#### Activity
Each of the following records is to be output exactly.

#### Dataset records
------

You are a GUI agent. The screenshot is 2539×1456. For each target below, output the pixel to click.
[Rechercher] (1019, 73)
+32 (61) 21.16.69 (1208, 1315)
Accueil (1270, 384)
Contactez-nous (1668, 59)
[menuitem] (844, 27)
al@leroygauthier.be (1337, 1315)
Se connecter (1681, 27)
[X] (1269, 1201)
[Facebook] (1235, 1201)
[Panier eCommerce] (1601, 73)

------

#### Solution below
You are a GUI agent. The screenshot is 2539×1456. For each target below, output the pixel to click.
[Rechercher] (1019, 73)
+32 (61) 21.16.69 (1208, 1315)
Accueil (1270, 384)
Contactez-nous (1668, 59)
[menuitem] (844, 27)
al@leroygauthier.be (1337, 1315)
Se connecter (1681, 27)
[X] (1269, 1201)
[Facebook] (1235, 1201)
[Panier eCommerce] (1601, 73)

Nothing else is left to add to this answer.